Environmental exposures
The commission’s report flagged studies that suggest links between commonly used atrazine- and glyphosate-based weedkillers, such as RoundUp, and illnesses including reproductive disorders, cancer and liver complications. But it quickly also cited research from the Food and Drug Administration and the EPA that states the vast majority of food samples and farming practices are compliant with federal regulations.
The EPA has previously said these products are unlikely to cause cancer. But media reports that the MAHA commission would likely highlight widely used herbicides led agricultural groups and lawmakers representing agricultural areas to attempt to get ahead of the report.
“We welcome efforts to improve health outcomes in America but recommendations to limit farming practices based on unproven theories could have severe unintended consequences,” The American Farm Bureau Federation said in statement Tuesday, ahead of the report’s release. “History teaches us that it takes a very long time to rebuild public confidence once it is lost – even if the loss is caused by incorrect or incomplete information. This is certainly true when it comes to the food system.”
“Decades of extensive research and testing show that pesticides, including atrazine and glyphosate, can be applied safely for their intended uses,” the association said. “We call on the administration to respect the existing body of science on pesticides and, moving forward, to include America’s farmers in discussion as this process evolves.”
Mississippi Republican Sen. Cindy Hyde-Smith also raised this concern in a Senate Appropriations subcommittee hearing with Kennedy that day.
“If Americans lose confidence in the safety and integrity of our food supply due to the unfound claims that mislead consumers, public health will be at risk,” Hyde-Smith said.
Secretary of Agriculture Brooke Rollins told reporters Thursday that the report’s questions are intended to improve agricultural technology, not destabilize American confidence in the food supply.

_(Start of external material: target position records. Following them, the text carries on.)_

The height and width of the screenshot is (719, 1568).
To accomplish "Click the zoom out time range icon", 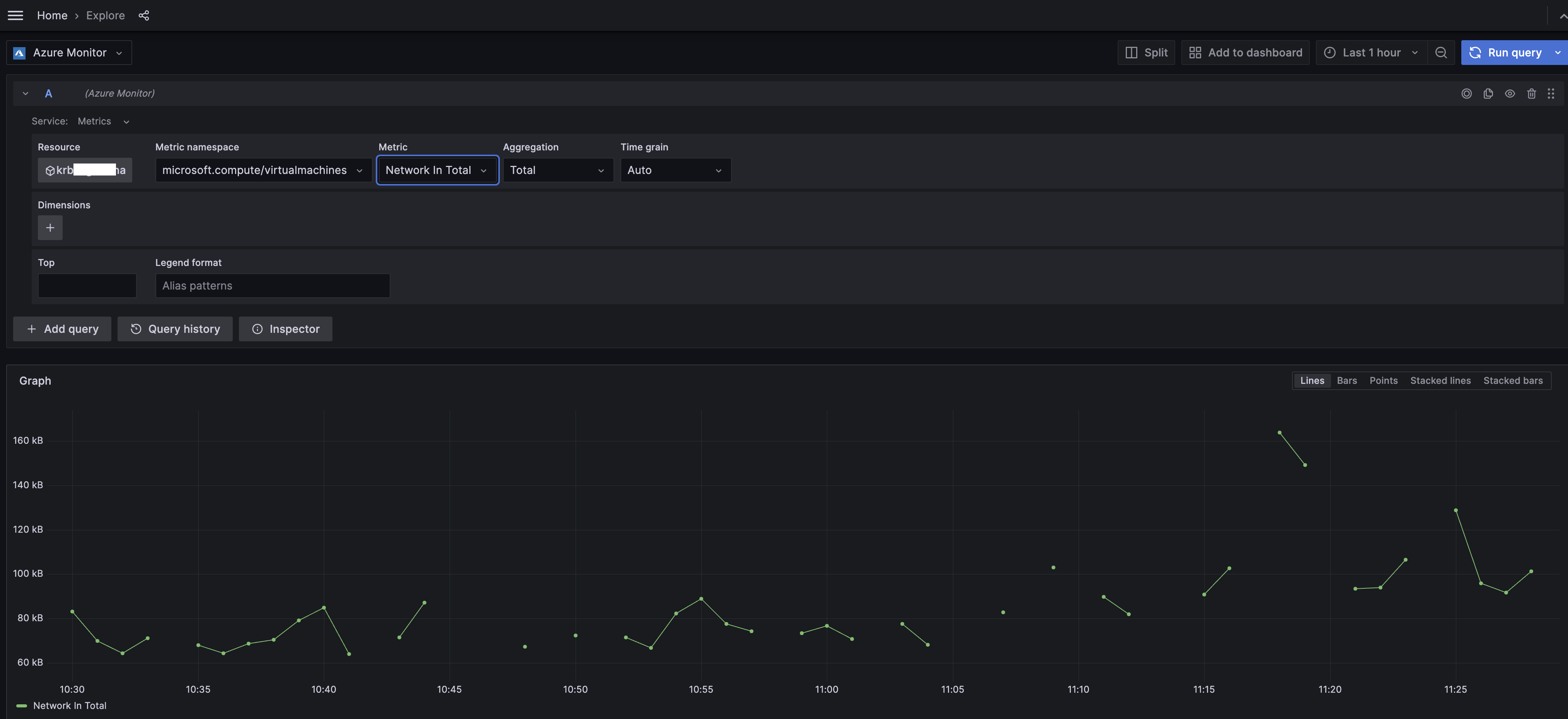I will (x=1440, y=52).
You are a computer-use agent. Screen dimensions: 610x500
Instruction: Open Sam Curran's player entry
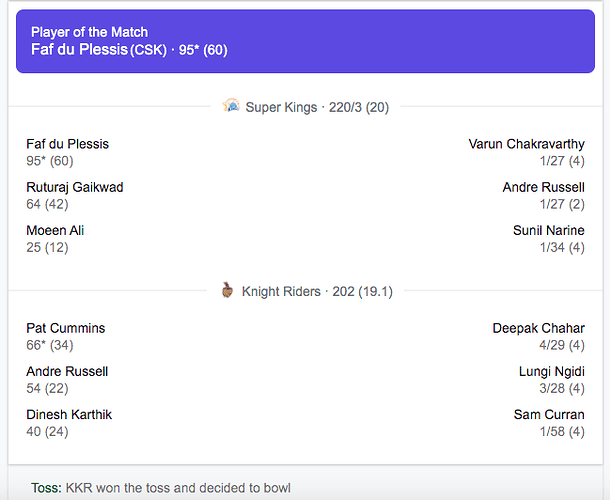pos(551,414)
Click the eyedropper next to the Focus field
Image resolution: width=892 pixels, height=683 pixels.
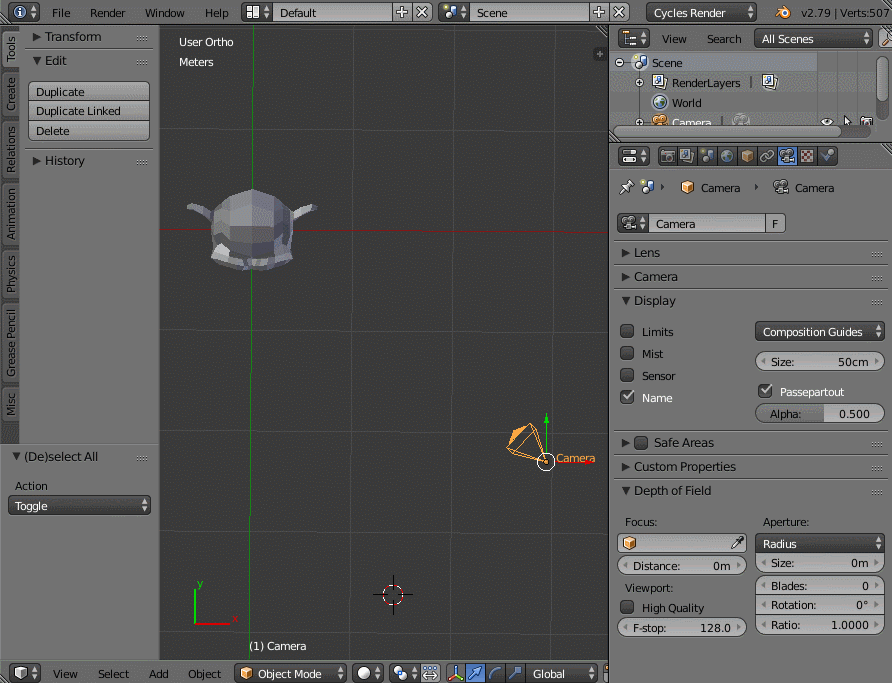737,543
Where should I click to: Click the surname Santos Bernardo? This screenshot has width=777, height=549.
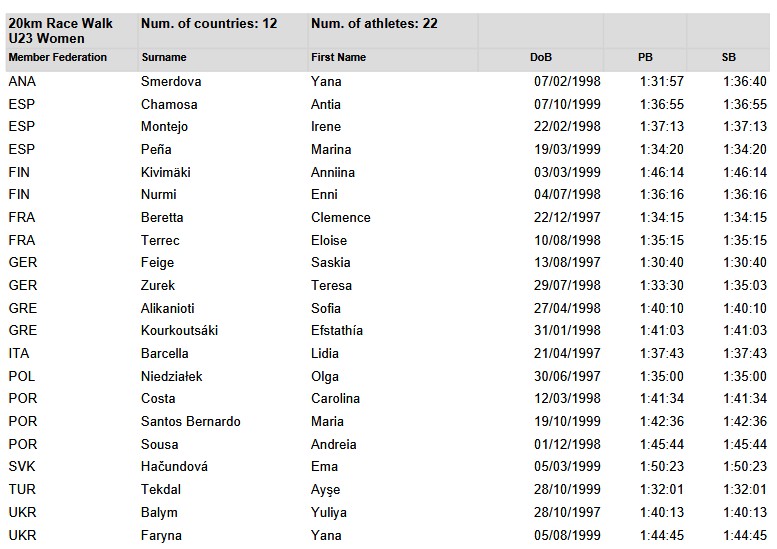point(191,422)

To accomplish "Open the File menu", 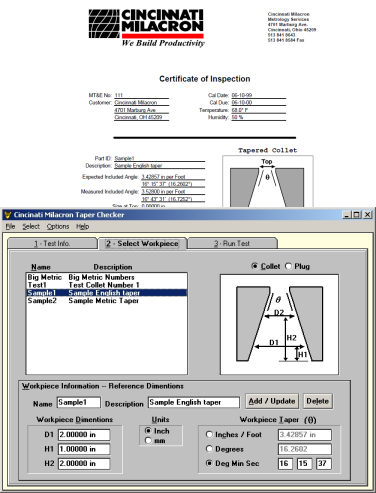I will tap(10, 226).
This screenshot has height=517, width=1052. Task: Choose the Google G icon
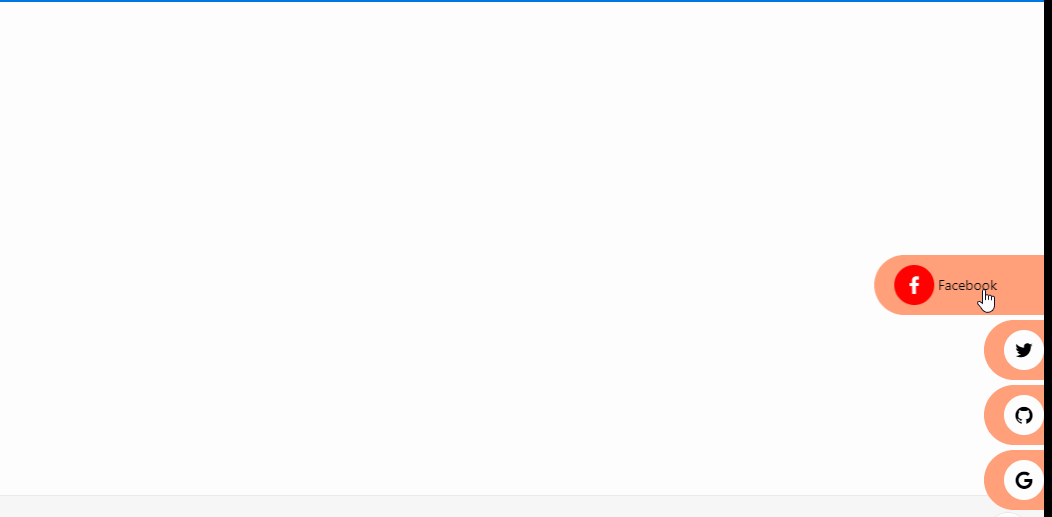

“Do all of us agree on everything? Of course not. But the place that we have landed, which I think all of us agree, is that this is not a binary choice between an industry, agriculture, and health,” Rollins said. “What I have been very encouraged by, [with] Secretary Kennedy, when we were in Texas together and our dozens and dozens of conversations, is that none of this will compromise the ability of our American agriculture to do what they do best, which is to feed the country and the world.”
Food and nutrition
The report states that children are consuming too many ultra-processed grains, sugars and fats, contributing to childhood obesity and diabetes rates. It also cites food additives including artificial sweeteners and preservatives, that some research suggests could be associated with chronic illnesses.
The commission recommends independent studies on food ingredients that are generally recognized as safe, and long-term NIH trials comparing ultraprocessed food diets to whole food regimens.
“I think everybody wants to prioritize the ultra processed food crisis and try to reduce our reliance” on these foods, Kennedy told reporters on Thursday
Corporate influence
The report also calls out industry lobbying and the “corporate capture” of health agencies long lamented by Kennedy.
“Evidence suggests that pharmaceutical money strongly influences congressional legislation through lobbying and the manipulation of patient advocacy groups, and exerts considerable financial control over the FDA and its employees,” it states, reflecting comments made by the health secretary to FDA employees last month.
The report goes on to detail lobbying efforts, advertising campaigns and scientific literature funding by pharmaceutical and food industries, laying the foundation for a crackdown that could be laid out in the commission’s subsequent strategy report.